The executor includes a tiny optimizer: if the `WHERE` is exactly `<indexed_col> = <literal>` or `<literal> = <indexed_col>`, it probes the index and scans only matching rows. Mixed predicates (`WHERE a = 1 AND b > 2`), range predicates (`WHERE a > 1`), and OR-combined predicates fall back to a full table scan.

### What doesn't work

- **Joins** of any kind (`INNER`, `LEFT OUTER`, `CROSS`, comma-join)
- **Subqueries**, CTEs (`WITH`), views
- **`GROUP BY`**, aggregate functions (`COUNT`, `SUM`, `AVG`, `MIN`, `MAX`), `HAVING`
- **`DISTINCT`**
- **`LIKE`**, **`IN`**, **`IS NULL`** / **`IS NOT NULL`**, `BETWEEN`
- **Expressions in the projection list** (`SELECT age + 1 FROM users`) — projection is bare column references only
- **Multi-column `ORDER BY`**, `NULLS FIRST/LAST`
- **`OFFSET`**
- **Column aliases** (`SELECT name AS n FROM users`)

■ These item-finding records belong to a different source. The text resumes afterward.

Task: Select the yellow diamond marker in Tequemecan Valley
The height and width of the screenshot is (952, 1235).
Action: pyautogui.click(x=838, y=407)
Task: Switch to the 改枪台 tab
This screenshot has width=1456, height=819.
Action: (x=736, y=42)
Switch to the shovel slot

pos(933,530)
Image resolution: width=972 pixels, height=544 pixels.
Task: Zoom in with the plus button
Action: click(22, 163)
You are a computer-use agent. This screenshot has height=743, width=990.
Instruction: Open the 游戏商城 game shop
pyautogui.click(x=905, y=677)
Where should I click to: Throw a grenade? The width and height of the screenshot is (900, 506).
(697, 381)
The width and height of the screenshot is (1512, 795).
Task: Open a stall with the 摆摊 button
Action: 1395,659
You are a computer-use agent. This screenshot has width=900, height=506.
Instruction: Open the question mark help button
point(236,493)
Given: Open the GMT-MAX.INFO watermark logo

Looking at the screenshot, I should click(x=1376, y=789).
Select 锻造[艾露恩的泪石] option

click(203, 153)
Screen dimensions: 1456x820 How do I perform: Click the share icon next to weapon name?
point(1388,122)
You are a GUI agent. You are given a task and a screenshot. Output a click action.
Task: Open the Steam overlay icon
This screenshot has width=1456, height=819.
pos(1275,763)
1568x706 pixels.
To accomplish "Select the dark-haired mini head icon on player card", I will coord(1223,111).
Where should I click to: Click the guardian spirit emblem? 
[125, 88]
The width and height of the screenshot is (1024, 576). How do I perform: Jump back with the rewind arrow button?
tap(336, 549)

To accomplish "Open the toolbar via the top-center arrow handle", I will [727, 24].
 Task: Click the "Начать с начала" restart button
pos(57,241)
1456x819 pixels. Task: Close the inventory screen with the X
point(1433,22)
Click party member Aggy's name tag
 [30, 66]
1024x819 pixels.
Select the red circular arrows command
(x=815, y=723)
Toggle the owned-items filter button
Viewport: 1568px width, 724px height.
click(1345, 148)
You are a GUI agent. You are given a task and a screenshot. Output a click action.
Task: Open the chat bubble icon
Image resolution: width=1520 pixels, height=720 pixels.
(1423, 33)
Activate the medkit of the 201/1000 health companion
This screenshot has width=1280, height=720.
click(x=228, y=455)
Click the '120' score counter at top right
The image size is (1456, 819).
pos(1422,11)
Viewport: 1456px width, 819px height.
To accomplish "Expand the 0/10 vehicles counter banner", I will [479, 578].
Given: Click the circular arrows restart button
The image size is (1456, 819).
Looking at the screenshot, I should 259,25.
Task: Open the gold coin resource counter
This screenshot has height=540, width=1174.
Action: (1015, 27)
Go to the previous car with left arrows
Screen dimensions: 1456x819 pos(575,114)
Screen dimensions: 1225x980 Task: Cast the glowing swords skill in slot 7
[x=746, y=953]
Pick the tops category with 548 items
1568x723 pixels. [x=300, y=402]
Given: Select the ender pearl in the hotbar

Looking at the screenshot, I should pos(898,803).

Any of the above reaches the executor as a parsed AST node that execution doesn't handle, producing either `NotImplemented` or a more specific error (e.g., `joins are not supported`).

---

## `UPDATE`

```sql
UPDATE <table> SET col1 = <expr> [, col2 = <expr>]* [WHERE <expr>];
```

- **Multi-column `SET`** — separate assignments with commas.
- **RHS is a full expression** — can reference other columns of the same row:
  ```sql
  UPDATE users SET age = age + 1, updated_at = 'now' WHERE id = 42;
  ```
- **Type enforcement** — the declared column type of each target is checked against the assigned expression's result. Mismatch is a clean error; the row (and all other rows that would have been updated by the same statement) stays untouched.
- **UNIQUE enforcement** — if the update would collide with another row's value on a UNIQUE / PRIMARY KEY column, the whole statement is rejected before any write. No partial updates.
- **NULL assignments** respect `NOT NULL``SET col = NULL` on a `NOT NULL` column errors.

---

## `DELETE`

```sql
DELETE FROM <table> [WHERE <expr>];
```

- **No `WHERE`** deletes every row (tables and indexes are preserved; only row data is removed).
- **`WHERE`** uses the same [expression]#expressions evaluator as `SELECT`.
- Secondary indexes are updated alongside the row deletes so a subsequent `WHERE col = ...` doesn't return stale hits.

---

## Expressions

Expressions work inside `WHERE` (both in `SELECT`, `UPDATE`, `DELETE`) and on the right-hand side of `UPDATE`'s `SET`.

### Operators

| Category | Operators |
|---|---|
| Comparison | `=`, `<>`, `<`, `<=`, `>`, `>=` |
| Logical | `AND`, `OR`, `NOT` |
| Arithmetic | `+`, `-`, `*`, `/`, `%` |
| String | `\|\|` (concatenation) |
| Unary | `+`, `-` |
| Grouping | Parentheses |

### Literals

Same set accepted by `INSERT` (see [Value literals accepted](#value-literals-accepted)).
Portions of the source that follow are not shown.